== TASK INSTRUCTIONS ==
Repeat the lines of the items verbatim, starting with the line that contains "You are a computer-use" and going on through the line that contains "coord(1581,236)", and give only those lines.

== INPUT FOR THIS TASK ==

*-*-*

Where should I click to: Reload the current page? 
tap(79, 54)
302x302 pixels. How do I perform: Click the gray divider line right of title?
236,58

*-*-*

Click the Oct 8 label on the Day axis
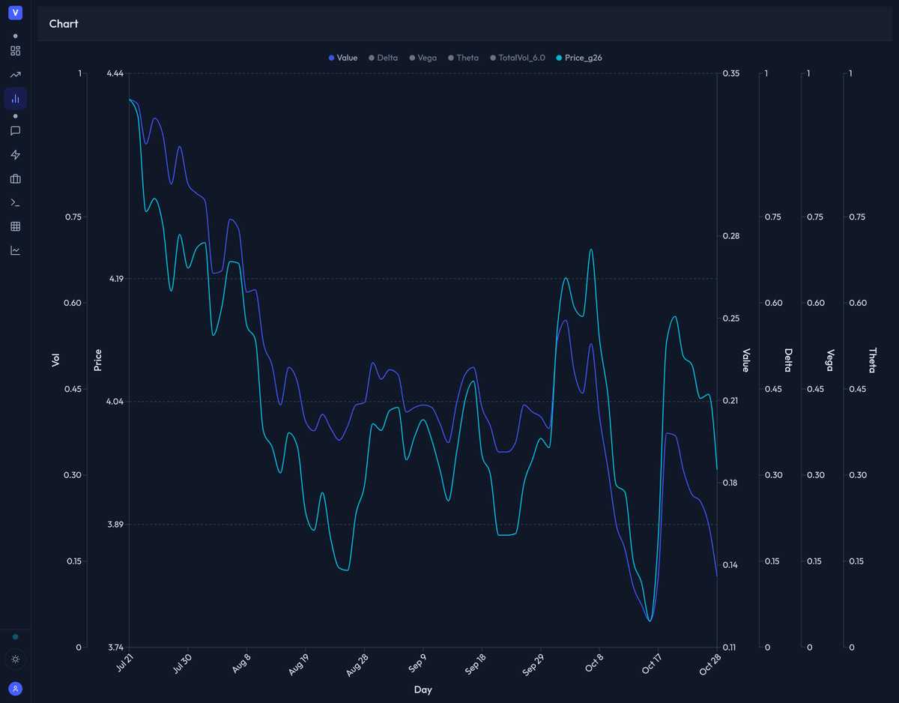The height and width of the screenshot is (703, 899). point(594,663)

*-*-*

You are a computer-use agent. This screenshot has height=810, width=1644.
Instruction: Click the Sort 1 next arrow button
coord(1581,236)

*-*-*

== OUTPUT FOR THIS EXERCISE ==
You are a computer-use agent. This screenshot has height=810, width=1644.
Instruction: Click the Sort 1 next arrow button
coord(1581,236)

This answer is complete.